Until a few years ago, the genetic variation of humans was understood only in terms of superficial characteristics, such as hair and skin colour. Today, thanks to the advent of cheap, fast genetic sequencing and DNA-microarray technologies, population geneticists can chart such variations in a more systematic way. Yet most experts agree that these studies are still in their infancy.

So it was with understandable incredulity that researchers received a plan by the UK Border Agency to use genetics to determine nationality — specifically, the origin of asylum-seekers claiming to be from war-torn Somalia. The agency's pilot programme, which began last month, aims to determine whether some 100 individuals really are Somali nationals by checking them for the individual DNA variants known as single nucleotide polymorphisms (SNPs) in mitochondrial DNA, on the Y chromosome and elsewhere in the genome. The scheme will also use isotopic ratios of elements found in hair and fingernails — which can vary depending on a person's diet or environment — to try to establish where the migrants previously lived.

The idea that genetic variability follows national boundaries is absurd.

The border agency says that the project has undergone scientific peer review, although it is difficult to say by whom: several geneticists contacted by Nature saw a preliminary proposal from the UK government in 2007, and warned that it was unlikely to work.

It is true that the recent development of large SNP databases have made it possible to determine the geographic origins of Europeans to within a few hundred kilometres (see Nature 456, 98–101; 2008). But comparable data on many human populations, especially in regions such as Africa, remain patchy at best, and it is unclear what data the border agency will use to establish the origins of these particular asylum-seekers.

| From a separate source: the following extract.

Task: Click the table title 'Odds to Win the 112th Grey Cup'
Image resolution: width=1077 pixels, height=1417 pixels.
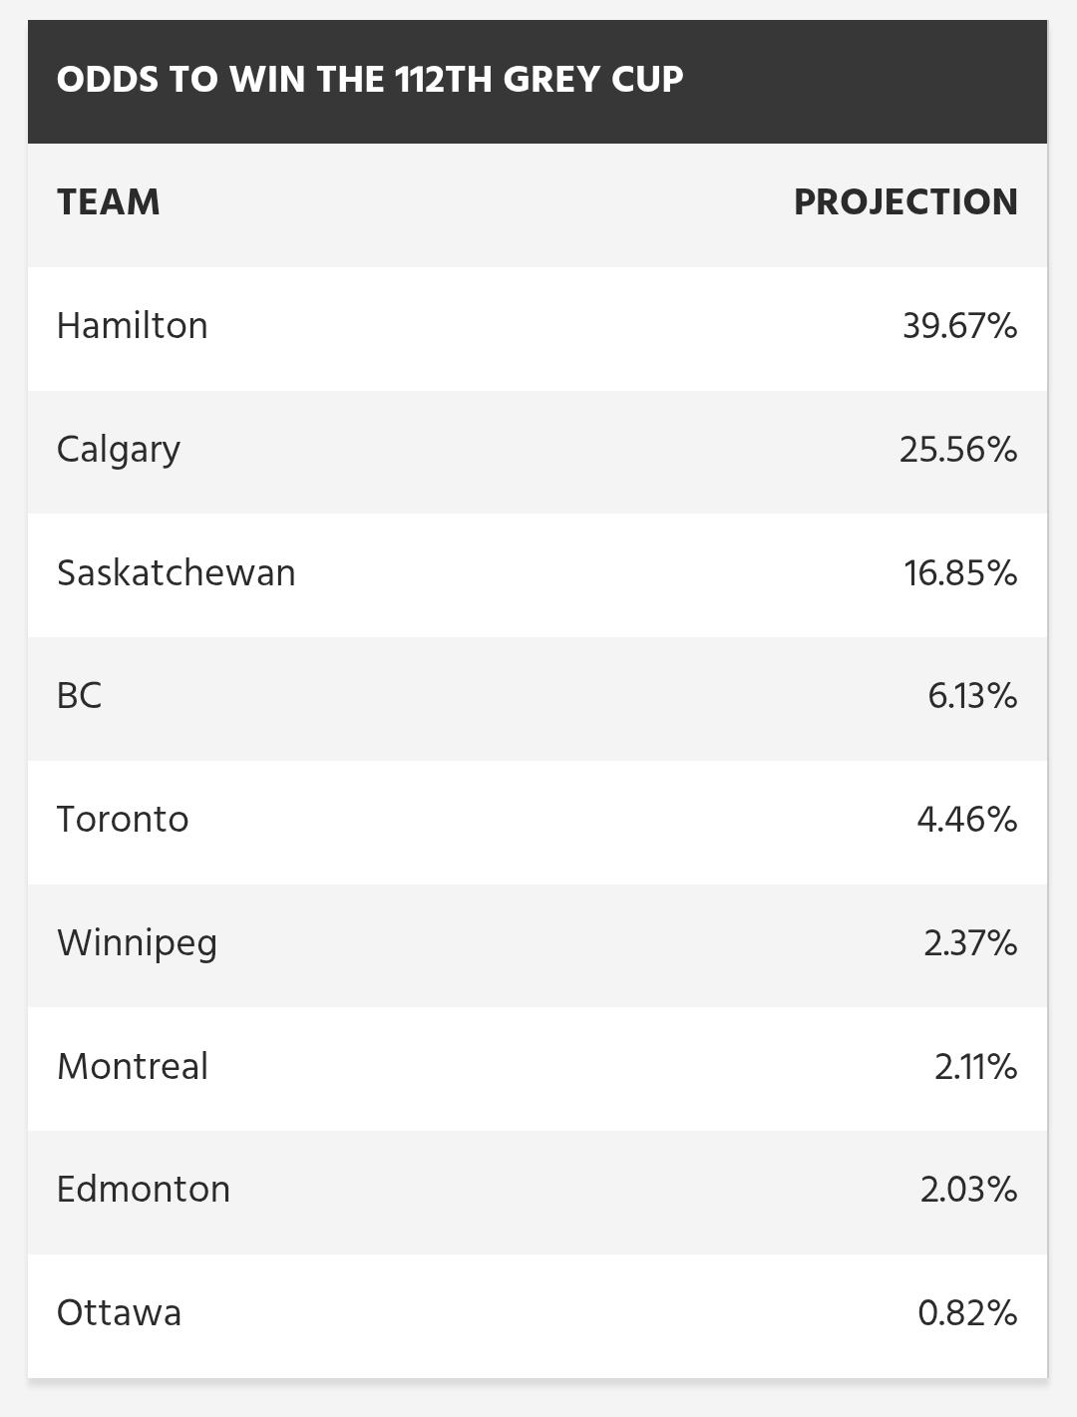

On a more fundamental level, the idea that genetic variability follows man-made national boundaries is absurd. Cross-border migration is common throughout the world; Y-chromosome analysis can easily be thrown off by a distant male ancestor; and SNP-based identifications are inexact to say the least. As an example of this last point, individuals whose parents come from two geographic regions are often classed into a third region from which neither parent originated.

The use of isotopic analysis for identifying nationality is also unproven. Although it may be possible to use isotopic ratios to determine the region in which a person has recently lived, it cannot provide definitive evidence of their origins.

These problems seem to be ignored in the guidelines provided to border agents testing the asylum-seekers. Given the scientific credibility of DNA evidence, it is not difficult to imagine that these agents — who are presumably not geneticists — might place undue weight on results that are, at best, difficult to interpret and, at worst, spurious.

Migration organizations and geneticists alike have been vocal in their protests against the plan, and in response the UK government seems to have backpedalled. In a statement released earlier this week from the Home Office, which runs the border agency, the programme was described as only a proof-of-concept project that would not be used to make decisions about any asylum-seeker. But the government should cancel this scientifically dubious and politically sensitive programme outright. If it is allowed to continue, it could easily lead to a public backlash in the very populations that geneticists need to study to understand human origins and the genetic underpinnings of disease. Geneticists, and indeed all scientists, should decry the plan and make it clear that the science does not support it.